The field of Tibetan technology is a perfect example of a multi-cultural, multi-disciplinary decentralized network. Most of the time progress is driven by discreet behind the scene interactions, but today we would like to document such an example and put the spotlight on some of the behind the scene figures making the field move forward.
The story starts with a major breakthrough by the Tibetan Manuscripts Project Vienna (TMPV) and Christian Luczanits: identifying and scanning in Western Nepal two well preserved early (13-14th c.) collections of Buddhist Canonical texts, the Namgyal collection and the Drakmar collection. Both major discoveries per se.
For more on the discovery and digitization process, see
- the open access book Two Illuminated Text Collections of Namgyal Monastery by Christian Luczanits (SOAS) and Markus Viehbeck (TMPV)
- TMPV blog entry about the field work in Drakmar in 2022
- TMPV blog entry about the field work in Drakmar in 2023)
The Namgyal collection, for instance, is so old it likely predate the standardized form of the Kanjur, offering a unique glimpse into the very process of the creation of the Tibetan Buddhist Canon. The Drakmar collection contains a previously unknown version of the Old Tantra Collection, a rare find for scholars. These discoveries are reshaping our understanding of early Buddhist literature and the history of the Tibetan canon.
These two collections were then put online in open access on the BDRC website (MW2KG229028 for Namgyal, MW1BL10 and MW1BL6for Drakmar), thanks to a very productive collaboration agreement between TMPV and BDRC, and all the parties’ commitment to open access.
During our exploration of OCR, we realized that Namgyal was not working too well but identified it as an important target as it represents one of the earliest large-scale collections of Canonical texts, predating the better researched Derge edition by nearly 400 years.
In order to make systematic and measurable progress on its OCR system, BDRC hired Pentsok, a very well connected specialist in Tibetan digital fonts, to create a typology of Tibetan writing styles (stay tuned for more).
Bhod Dhorchang (pseudonym) is a young graphic and type designer from Tsolho, Amdo. He has designed nine new Tibetan fonts, the Uchen hand of Tibetan polymath Gedun Chophel, and a Dunhuang manuscript style into digital font under the font family name “Bhozuk”. In his type design pursuit, he is interested in breaking Tibetans’ perception about what Tibetan fonts can be in the contemporary era. Thus, after his exploration into experimental fonts, he has turned to recreating historical writing styles that fell out of fashion into digital fonts.
He showed Pentsok some manuscript fragments of a very old script style that he got from Western Tibetologists, which were not enough for him to create all the glyphs for a working font. Pentsok recognized the script style as the same style from the old manuscripts from Namgyal and Drakmar collections and provided him one volume from each collection. Pentsok advised him in the creation of the font.
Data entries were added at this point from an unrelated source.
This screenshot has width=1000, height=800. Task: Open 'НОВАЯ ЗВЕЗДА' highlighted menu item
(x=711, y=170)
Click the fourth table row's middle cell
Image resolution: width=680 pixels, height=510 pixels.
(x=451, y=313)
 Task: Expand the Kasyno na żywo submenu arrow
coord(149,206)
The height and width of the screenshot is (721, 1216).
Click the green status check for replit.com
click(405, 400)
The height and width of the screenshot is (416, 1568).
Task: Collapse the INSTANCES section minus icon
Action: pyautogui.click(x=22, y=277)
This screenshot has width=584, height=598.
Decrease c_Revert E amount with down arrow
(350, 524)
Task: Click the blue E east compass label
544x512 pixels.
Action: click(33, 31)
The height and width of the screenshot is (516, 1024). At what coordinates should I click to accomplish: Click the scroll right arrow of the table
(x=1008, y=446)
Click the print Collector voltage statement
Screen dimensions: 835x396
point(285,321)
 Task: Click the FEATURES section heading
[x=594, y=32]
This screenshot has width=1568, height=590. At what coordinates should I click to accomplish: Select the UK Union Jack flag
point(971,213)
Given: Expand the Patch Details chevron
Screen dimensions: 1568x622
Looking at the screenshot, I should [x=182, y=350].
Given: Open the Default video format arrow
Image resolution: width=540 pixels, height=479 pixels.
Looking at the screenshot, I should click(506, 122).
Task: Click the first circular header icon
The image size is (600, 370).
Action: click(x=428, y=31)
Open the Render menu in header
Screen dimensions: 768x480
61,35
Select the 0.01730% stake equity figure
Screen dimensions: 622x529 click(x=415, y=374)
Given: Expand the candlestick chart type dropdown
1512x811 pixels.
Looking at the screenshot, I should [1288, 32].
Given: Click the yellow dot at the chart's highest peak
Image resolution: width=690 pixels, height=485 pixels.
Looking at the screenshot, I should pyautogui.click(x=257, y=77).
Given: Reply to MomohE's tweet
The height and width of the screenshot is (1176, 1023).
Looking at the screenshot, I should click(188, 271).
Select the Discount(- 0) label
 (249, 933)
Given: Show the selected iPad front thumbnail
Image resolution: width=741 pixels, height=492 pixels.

They produced the font Bhozuk Katenma as a side project and provided it in open access (download link) on August 13.
Pentsok did a thorough review of the font, in Tibetan.
In turn, this font will allow BDRC to generate synthetic data (essentially create images of text using the font) for its future exploration of OCR systems and hopefully produce a high quality transcription of the very precious Namgyal and Drakmar collections. Ideally, TMPV will then use these transcriptions and integrate them in the rKTs database, forming a full circle.
This type of behind the scene interaction is what makes the field so vibrant and we’re very proud to be a modest node in this network!